FROM bps_post AS tbl
LEFT JOIN bps_profile_object_option a ON a.spoo_uid = sspo_uid AND a.spoo_option_id = 1
LEFT JOIN bps_profile_object_option b ON b.spoo_uid = sspo_uid AND b.spoo_option_id = 2
LEFT JOIN bps_profile_object_option c ON c.spoo_uid = sspo_uid AND c.spoo_option_id = 3
LEFT JOIN bps_profile_object_option d ON d.spoo_uid = sspo_uid AND d.spoo_option_id = 5
LEFT JOIN bps_profile_object_option e ON e.spoo_uid = sspo_uid AND e.spoo_option_id = 4
LEFT JOIN bps_profile_object_option f ON f.spoo_uid = sspo_uid AND f.spoo_option_id = 11
LEFT JOIN bps_profile_object_option g ON g.spoo_uid = sspo_uid AND g.spoo_option_id = 7
LEFT JOIN bps_profile_object_option h ON h.spoo_uid = sspo_uid AND h.spoo_option_id = 10
LEFT JOIN bps_profile_object_option i ON i.spoo_uid = sspo_uid AND i.spoo_option_id = 18
LEFT JOIN bps_profile_object_option j ON j.spoo_uid = sspo_uid AND j.spoo_option_id = 6
LEFT JOIN bps_profile_object_option k ON k.spoo_uid = sspo_uid AND k.spoo_option_id = 8
LEFT JOIN bps_profile_object_option l ON l.spoo_uid = sspo_uid AND l.spoo_option_id = 9
LEFT JOIN bps_profile_object_option m ON m.spoo_uid = sspo_uid AND m.spoo_option_id = 19
LEFT JOIN bps_profile_object_option n ON n.spoo_uid = sspo_uid AND n.spoo_option_id = 20
LEFT JOIN bps_config o ON o.ssco_domain = CONCAT('user_', sspo_uid) AND o.ssco_name = 'userTypeID'
LEFT JOIN bps_config p ON p.ssco_domain = CONCAT('user_', sspo_uid) AND p.ssco_name = 'profileAlbumID'
WHERE tbl.sspo_uid IN (
    SELECT ssli_oid FROM bps_like WHERE ssli_ot = 'profile' AND ssli_uid = 5 UNION ALL SELECT 5
GROUP BY a.spoo_value, b.spoo_value, c.spoo_value, d.spoo_value, e.spoo_value, f.spoo_value,
g.spoo_value, h.spoo_value, i.spoo_value, j.spoo_value, k.spoo_value, l.spoo_value, m.spoo_value,
n.spoo_value, o.ssco_value, p.ssco_value

Hmm, back on another machine which ran MySql the same query ran flawlessly. Since the query is syntactically correct and since MySql so far has run it thousands of times without any isssues, for now, MariaDB will have to be replaced with MySql. In case you're wondering, yes, we logged a bug in Fedoras bug tracker. Here's what we had to do to install MySql on Fedora 20 and make MySql start at system boot time:

yum remove mariadb mariadb-libs mariadb-server
yum install community-mysql-server community-mysql-libs community-mysql akonadi-mysql qt-mysql
systemctl enable mysqld

So we spent a few minutes importing our databases back into MySql and low and behold, the above query (which crashed MariaDB) once again worked flawlessly in MySql.

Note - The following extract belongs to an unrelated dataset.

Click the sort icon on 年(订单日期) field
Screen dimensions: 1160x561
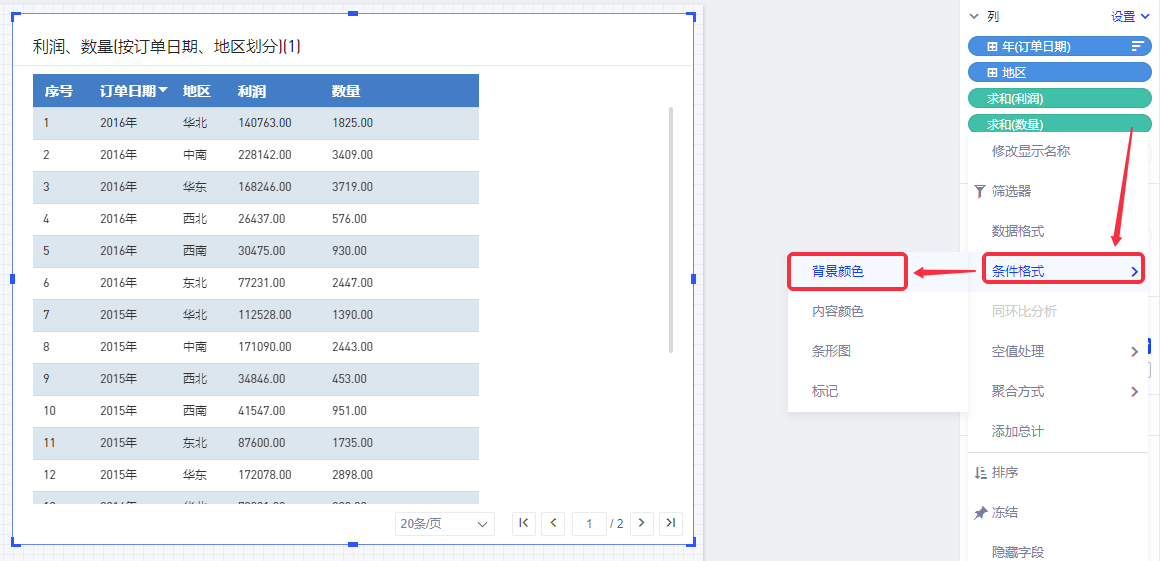coord(1137,46)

Don't get us wrong: we would like to like MariaDB, but we can't sit on our butts waiting for our newly logged bug to be fixed, so for now, MySql it is. We'll be more than happy to use MariaDB in the future, but our first try has tempered our enthousiasm to do so significantly. But then again, as software developers, this wasn't the first time and certainly won't be the last time something like this has happened to us (and we're pretty sure to our esteemed readers as well); it's just part of getting through another day at the office.